Extracted information:
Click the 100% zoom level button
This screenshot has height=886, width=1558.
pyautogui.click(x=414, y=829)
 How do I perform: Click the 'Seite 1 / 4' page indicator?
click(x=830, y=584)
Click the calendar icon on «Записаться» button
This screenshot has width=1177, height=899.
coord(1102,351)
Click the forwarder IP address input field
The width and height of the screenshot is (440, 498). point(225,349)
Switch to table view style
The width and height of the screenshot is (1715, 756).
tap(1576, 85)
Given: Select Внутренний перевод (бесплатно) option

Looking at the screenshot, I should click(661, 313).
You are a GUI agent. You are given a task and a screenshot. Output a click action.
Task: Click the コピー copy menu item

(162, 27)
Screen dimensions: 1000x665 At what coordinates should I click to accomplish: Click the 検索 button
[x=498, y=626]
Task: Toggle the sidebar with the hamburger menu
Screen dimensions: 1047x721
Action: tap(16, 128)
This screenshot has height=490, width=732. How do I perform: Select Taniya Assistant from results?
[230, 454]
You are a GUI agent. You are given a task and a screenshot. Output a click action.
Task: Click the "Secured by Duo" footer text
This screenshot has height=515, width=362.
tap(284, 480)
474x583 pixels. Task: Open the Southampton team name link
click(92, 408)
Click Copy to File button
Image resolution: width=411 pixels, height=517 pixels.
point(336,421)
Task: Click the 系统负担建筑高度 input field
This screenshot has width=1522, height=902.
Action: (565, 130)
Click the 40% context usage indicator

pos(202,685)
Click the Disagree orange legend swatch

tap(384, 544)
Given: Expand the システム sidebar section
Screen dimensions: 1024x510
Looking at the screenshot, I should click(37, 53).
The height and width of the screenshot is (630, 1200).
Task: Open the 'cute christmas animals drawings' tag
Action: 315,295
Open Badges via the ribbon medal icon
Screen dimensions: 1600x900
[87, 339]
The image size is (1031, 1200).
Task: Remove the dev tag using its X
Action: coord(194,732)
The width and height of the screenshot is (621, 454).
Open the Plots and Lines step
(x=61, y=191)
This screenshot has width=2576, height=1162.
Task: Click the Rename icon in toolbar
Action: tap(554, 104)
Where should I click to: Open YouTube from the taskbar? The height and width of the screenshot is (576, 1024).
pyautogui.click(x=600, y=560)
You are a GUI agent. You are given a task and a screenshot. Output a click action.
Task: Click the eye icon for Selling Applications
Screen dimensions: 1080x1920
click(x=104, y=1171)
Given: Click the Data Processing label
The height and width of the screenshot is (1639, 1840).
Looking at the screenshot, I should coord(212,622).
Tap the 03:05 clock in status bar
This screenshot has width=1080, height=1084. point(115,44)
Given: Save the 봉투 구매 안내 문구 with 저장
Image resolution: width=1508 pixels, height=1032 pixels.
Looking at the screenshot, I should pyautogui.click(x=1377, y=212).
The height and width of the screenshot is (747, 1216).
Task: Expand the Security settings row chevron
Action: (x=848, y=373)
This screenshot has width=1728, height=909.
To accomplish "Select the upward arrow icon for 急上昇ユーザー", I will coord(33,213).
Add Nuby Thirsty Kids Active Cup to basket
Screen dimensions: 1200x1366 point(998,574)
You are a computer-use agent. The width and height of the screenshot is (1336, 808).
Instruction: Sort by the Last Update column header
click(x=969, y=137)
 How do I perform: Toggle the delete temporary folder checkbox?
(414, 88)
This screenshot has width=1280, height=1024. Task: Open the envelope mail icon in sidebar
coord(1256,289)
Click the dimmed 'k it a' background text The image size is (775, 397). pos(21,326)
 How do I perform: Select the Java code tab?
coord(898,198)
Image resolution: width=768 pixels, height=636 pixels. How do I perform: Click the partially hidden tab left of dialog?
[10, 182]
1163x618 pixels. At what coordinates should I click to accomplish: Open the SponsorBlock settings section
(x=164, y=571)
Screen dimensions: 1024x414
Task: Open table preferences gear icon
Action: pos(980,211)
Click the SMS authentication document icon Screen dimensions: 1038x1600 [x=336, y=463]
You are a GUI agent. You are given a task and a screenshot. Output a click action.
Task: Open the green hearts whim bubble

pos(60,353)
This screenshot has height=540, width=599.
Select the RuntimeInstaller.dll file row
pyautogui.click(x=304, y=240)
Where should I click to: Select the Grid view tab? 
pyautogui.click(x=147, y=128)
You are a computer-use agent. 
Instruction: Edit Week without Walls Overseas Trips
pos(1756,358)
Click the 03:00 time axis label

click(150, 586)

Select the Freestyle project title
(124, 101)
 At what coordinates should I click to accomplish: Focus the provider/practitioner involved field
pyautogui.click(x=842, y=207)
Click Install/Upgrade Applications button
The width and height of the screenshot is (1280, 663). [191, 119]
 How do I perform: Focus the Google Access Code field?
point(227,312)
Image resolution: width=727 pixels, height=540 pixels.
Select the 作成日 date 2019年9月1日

What this task involves: Pull every line with the string "computer" out of the material.

Answer section:
You are a computer-use agent. The width and height of the screenshot is (1336, 808).
You are a computer-use agent. 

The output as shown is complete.